(Saved entries)
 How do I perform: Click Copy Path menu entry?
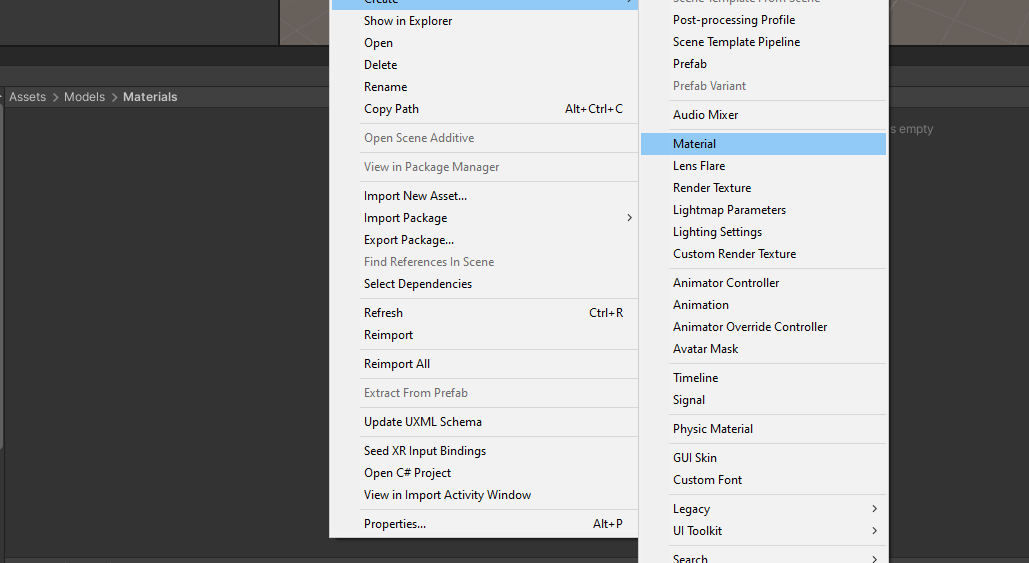(391, 109)
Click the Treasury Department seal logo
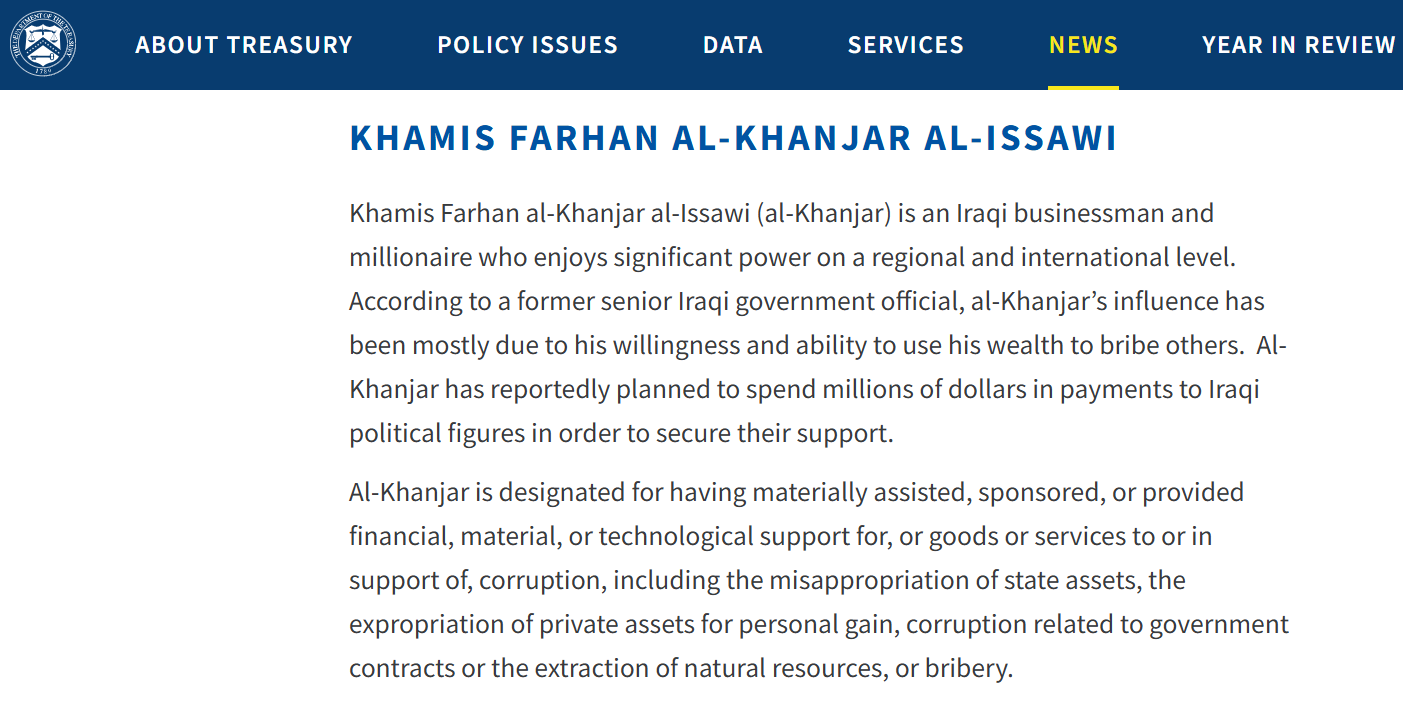Viewport: 1403px width, 720px height. (42, 44)
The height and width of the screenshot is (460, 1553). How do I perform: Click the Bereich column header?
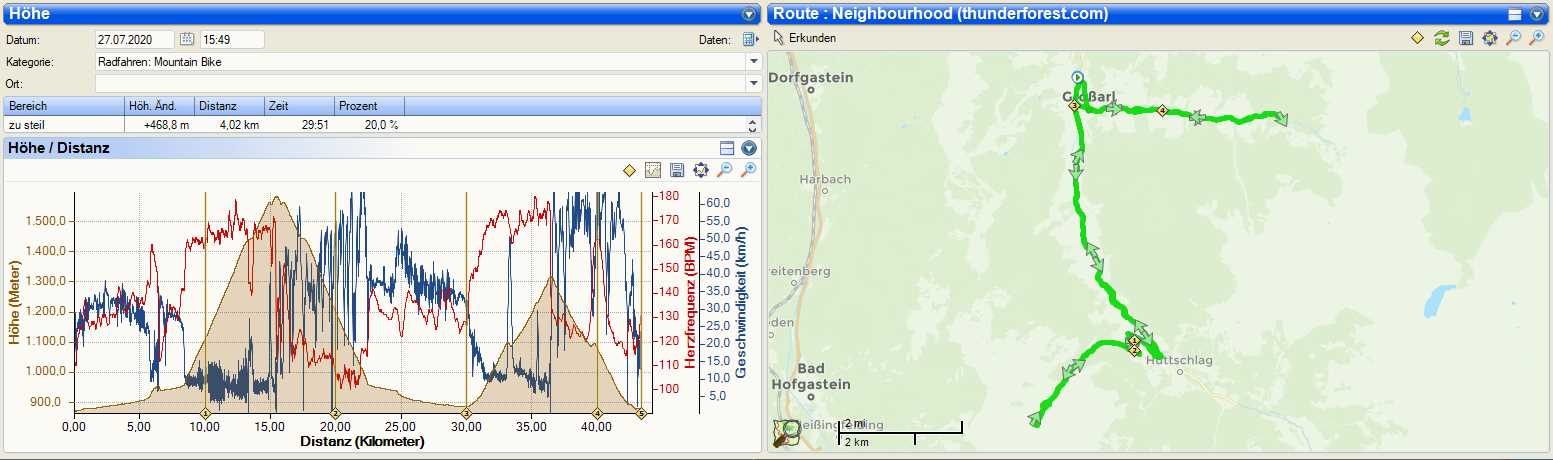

__Your task__
Pictures are not part of the copy; transcribe the rest of the data verbatim.

__Written response__
 How do I perform: Click Copy Path menu entry?
(391, 109)
Click the Treasury Department seal logo
Viewport: 1403px width, 720px height. (42, 44)
The height and width of the screenshot is (460, 1553). How do I perform: Click the Bereich column header?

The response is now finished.